Ist das Zungenreden heute von Gott?
„DIE Bibel lehrt, daß die Taufe mit heiligem Geist, die durch das Zungenreden zum Ausdruck kommt, ein Kennzeichen der heutigen wahren Kirche ist“, behauptet Marvin A. Hicks, ein Prediger der Pfingstgemeinde.

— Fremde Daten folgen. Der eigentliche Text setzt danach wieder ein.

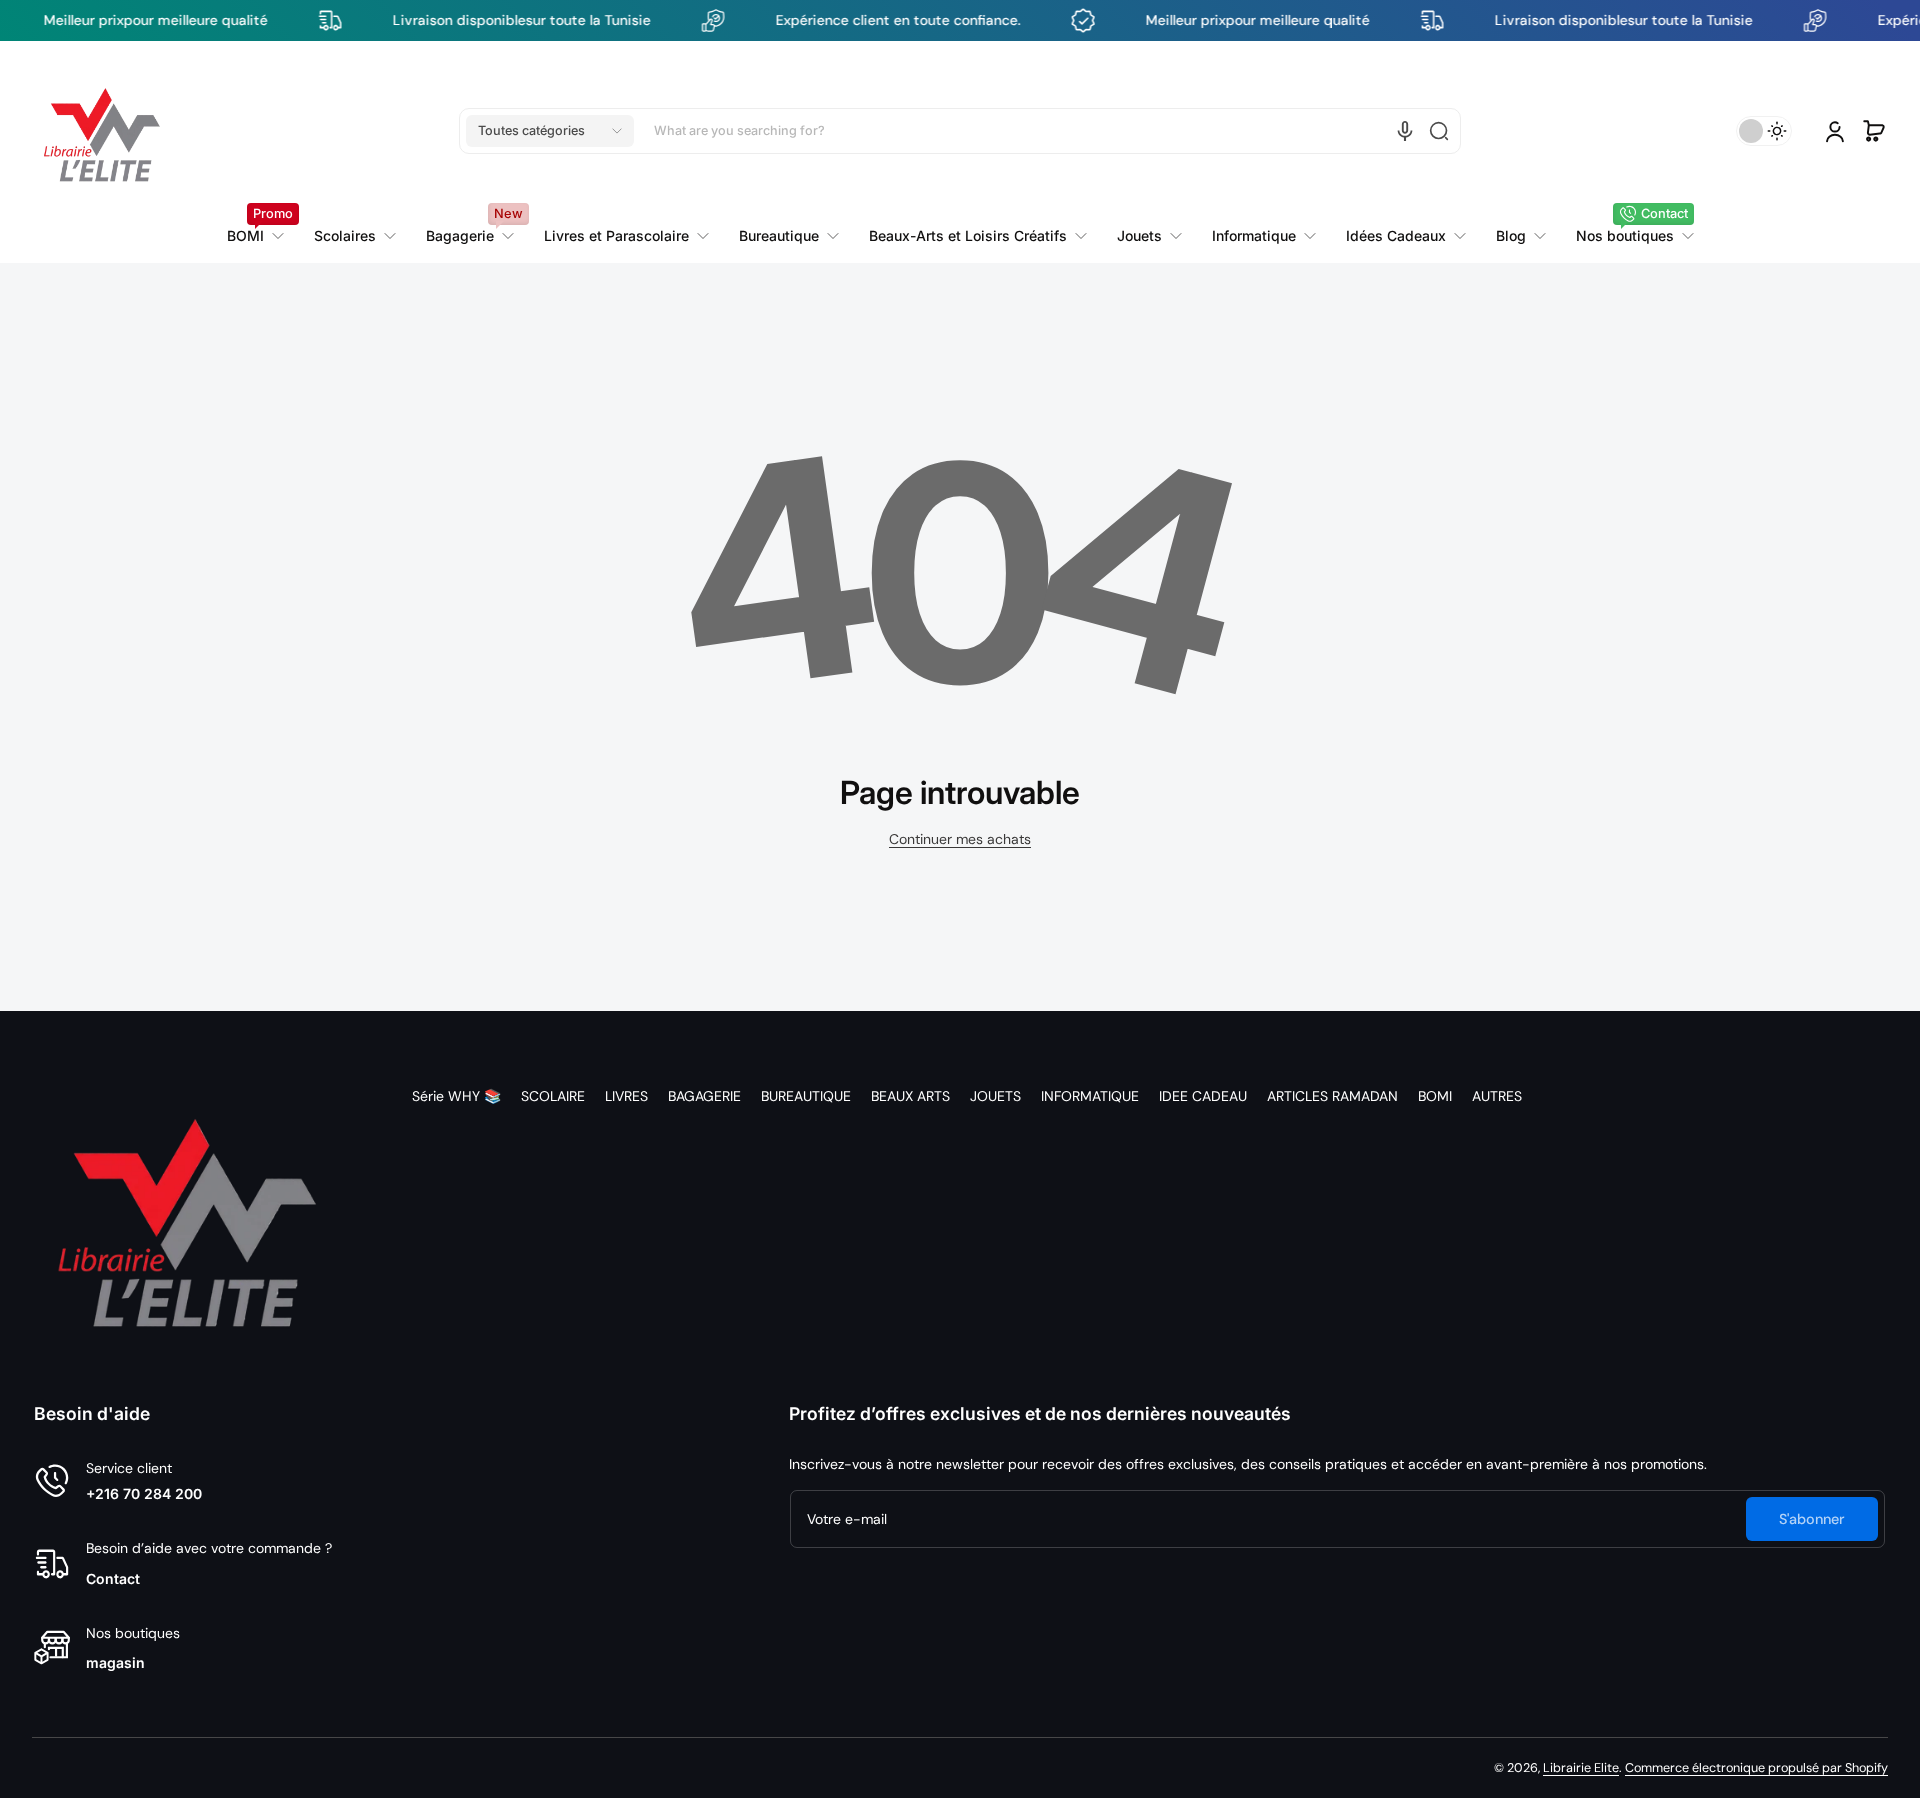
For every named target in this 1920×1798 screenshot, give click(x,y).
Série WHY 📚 (456, 1096)
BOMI (1435, 1096)
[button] (550, 131)
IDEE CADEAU (1203, 1096)
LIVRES (626, 1096)
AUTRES (1497, 1096)
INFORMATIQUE (1090, 1096)
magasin (115, 1662)
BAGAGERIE (704, 1096)
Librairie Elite (1581, 1768)
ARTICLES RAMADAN (1332, 1096)
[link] (626, 236)
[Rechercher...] (1439, 131)
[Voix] (1405, 131)
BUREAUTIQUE (806, 1096)
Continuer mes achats (960, 839)
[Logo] (102, 131)
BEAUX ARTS (910, 1096)
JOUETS (995, 1096)
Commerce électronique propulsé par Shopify (1756, 1768)
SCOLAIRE (553, 1096)
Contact (113, 1578)
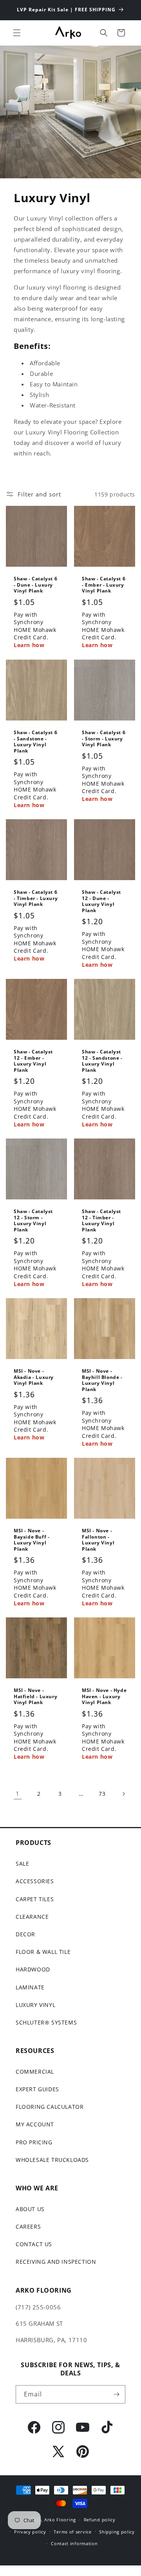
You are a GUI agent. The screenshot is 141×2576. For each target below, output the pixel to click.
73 (102, 1793)
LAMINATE (30, 1987)
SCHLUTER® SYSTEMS (46, 2022)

Dem steht das gegenüber, was Dr. W. A. Criswell, der der Ersten Baptistenkirche von Dallas (USA) angehört, sagt: „Die Grundlehre vom Zungenreden ist unbiblisch und falsch.“ Er fügt hinzu: „Wenn der christliche Glaube dadurch zum Ausdruck kommt, dann bin ich kein Christ.“
Du magst dich angesichts solch unterschiedlicher Meinungen über das Zungenreden vielleicht fragen: „Was sagt aber die Bibel wirklich über die Gabe des Zungenredens? Gehört sie heute noch zum Christentum?“ Um darauf eine Antwort zu erhalten, ist es gut, zu verstehen, warum den ersten Christen die Gabe des Zungenredens verliehen wurde.
WARUM DIESE GABE VERLIEHEN WURDE
Zuerst sei erwähnt, daß der Apostel Paulus in Hebräer 2:2-4 erklärte, die Wundergaben — zu denen auch das Zungenreden gehörte — seien den Christen des ersten Jahrhunderts verliehen worden, um zu beweisen, daß die Gunst Gottes nicht mehr auf der alten jüdischen Form der Anbetung liege, sondern auf der neugegründeten Christenversammlung. Diese Verlagerung der Gunst Gottes wurde in der zweiten Hälfte des ersten Jahrhunderts, als einige der Apostel Jesu Christi noch am Leben waren, unwiderleglich nachgewiesen.
Die Gabe des Zungenredens diente noch einem anderen Zweck. Das ist aus den Worten Jesu zu ersehen, die er kurz vor seiner Auffahrt in den Himmel im Jahre 33 u. Z. an seine Jünger richtete: „Ihr werdet Kraft empfangen, wenn der heilige Geist auf euch gekommen ist, und ihr werdet Zeugen von mir sein sowohl in Jerusalem als auch in ganz Judäa und Samaria und bis zum entferntesten Teil der Erde“ (Apg. 1:8). In der kleinen Jüngerschar waren nicht alle Sprachen der verschiedenen Länder vertreten. Doch etwa zehn Tage später, am Tage des Pfingstfestes, wurde auf 120 in einem Obersaal in Jerusalem versammelte Jünger der heilige Geist ausgegossen — so wie Jesus es verheißen hatte. Das Ergebnis? Sie „fingen an, in verschiedenen Zungen zu reden“. Auf diese Weise konnten sie sofort mit dem ihnen aufgetragenen Zeugniswerk beginnen (Apg. 2:1-4).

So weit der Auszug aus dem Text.